Autor Wątek: Rowerowe początki naszych pociech  (Przeczytany 56388 razy)

Offline Mężczyzna memorek

  • Wiadomości: 2670
  • Miasto: Szczecin
  • Na forum od: 12.05.2007
Odp: Rowerowe początki naszych pociech
« 12 Cze 2012, 07:33 »
Chodniczek, nie wymiękaj. Przecież wiesz, że będzie już tylko gorzej.

Marek

Offline pajak

  • Wiadomości: 1846
  • Miasto: Gdynia
  • Na forum od: 22.06.2010
Odp: Rowerowe początki naszych pociech
« 12 Cze 2012, 08:50 »
.. za tydzień kupisz monitor serca..
.. za dwa nauczysz ją hamować (Allllaaaaaaaa, poczeeeekaaaaajjjjj)
.. za trzy stwierdzisz, że zaciągniesz "przypadkiem" hamulec..
.. za miesiąc wsiądziesz na własny rower, w końcu będziecie mogli jeździć razem do przedszkola :)
Trole są samotnikami i unikają słońca.

Offline Mężczyzna tomzoo

  • Wiadomości: 1746
  • Miasto: Poznań / Niepruszewo
  • Na forum od: 19.08.2009
    • Moje zdjęcia
Odp: Rowerowe początki naszych pociech
« 12 Cze 2012, 10:19 »
Pająk, to z autopsji???  :P

Motyw z hamulcem dobry, trzeba będzie trochę baryłkami pokręcić  :icon_twisted:

Jeżdżę szlakami, gdy mi z nimi po drodze...
Zdjęcia z moich wyjazdów i nie tylko    Trochę słowa pisanego

Offline Mężczyzna Remigiusz

  • Wiadomości: 2112
  • Miasto: Gdańsk
  • Na forum od: 14.06.2007
    • http://www.rowerowarodzinka.pl
Odp: Rowerowe początki naszych pociech
« 12 Cze 2012, 10:41 »
Nieźle, nieźle. Przekaż Ali gratulacje od wujka.
Zaczynam się bać, co będzie dalej...
Taka Natalia K. zrobiła w niedzielę 30 km. Zaliczyła fan zone, kawałek meczu i ponad 200 metrów sumy przewyższeń. Dojazd do Gdańska i potem powrót odbywał się bez odpoczynku, a wyjechaliśmy po 15-tej. Zastanawiam się, czy sztywny hol będzie w ogóle potrzebny.

Offline EASYRIDER77

  • Wiadomości: 4759
  • Miasto: INOWROCŁAW
  • Na forum od: 27.07.2010
Odp: Rowerowe początki naszych pociech
« 12 Cze 2012, 10:48 »
Gratuluję Wam, tomzoo i remigiusz. Fajnie że córki rosną i sobie śmiało poczyniają.
Moja ostatnio na rowerze biegowym wracała z przedszkola obok niej mama na rowerze. Duma ją rozpierała, a inne dzieci jak się patrzyły na ekipę kaskowo-rowerową.

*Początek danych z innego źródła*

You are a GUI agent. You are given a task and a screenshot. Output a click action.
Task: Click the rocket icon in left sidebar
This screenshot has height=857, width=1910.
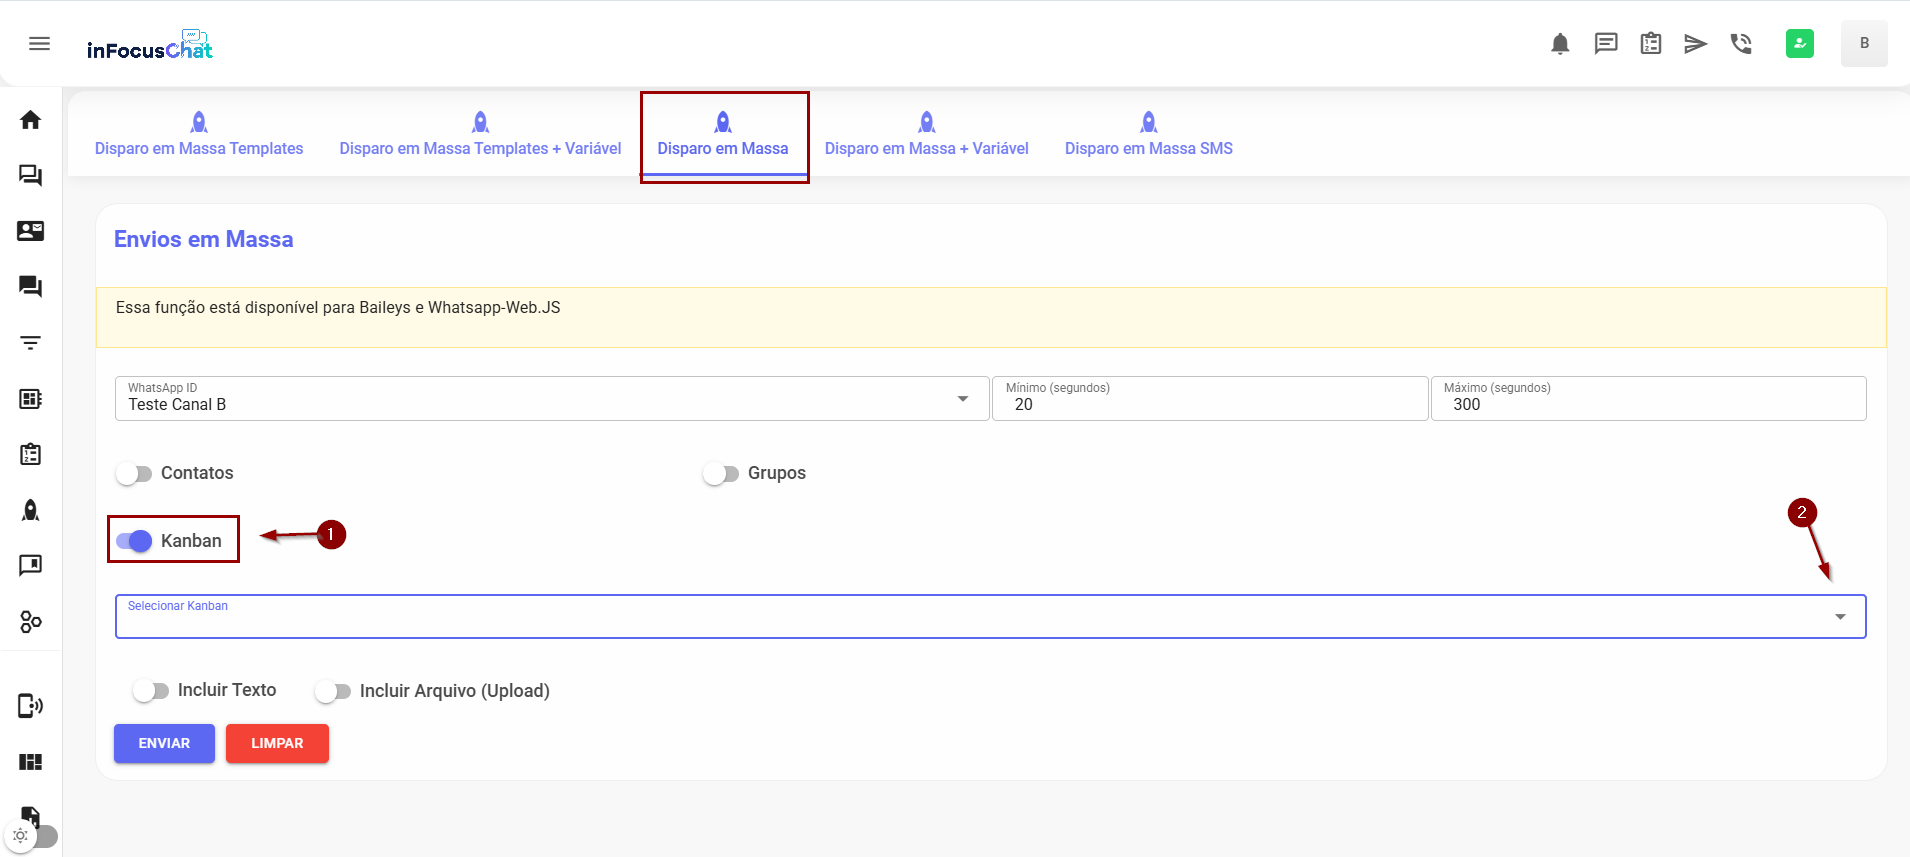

Jarek, co  z tym rowerkiem od Natalki? :D

Offline pajak

  • Wiadomości: 1846
  • Miasto: Gdynia
  • Na forum od: 22.06.2010
Odp: Rowerowe początki naszych pociech
« 15 Cze 2012, 15:48 »
Pająk, to z autopsji???  :P
Monitor serca miałem wcześniej. O zaciśnięciu hamulców myślałem jak biegałem za Natalką  :P Ale wy będziecie mieli "trochę dalej" do przedszkola  :lol:

Zastanawiam się, czy sztywny hol będzie w ogóle potrzebny.
Ja po wizycie w Kołobrzegu uważam, że jednak na miasto hol jest prawie obowiązkowy. Dzieci jednak nie zawsze słuchają rodziców (chociaż przy Ewie Natalka P. jechała bardzo grzecznie :) ) I dlatego na przejazdy po "nieznanej" (dla dzieci) okolicy jest to bardzo przydatne. No i jeszcze co zrobić jak się zmęczy?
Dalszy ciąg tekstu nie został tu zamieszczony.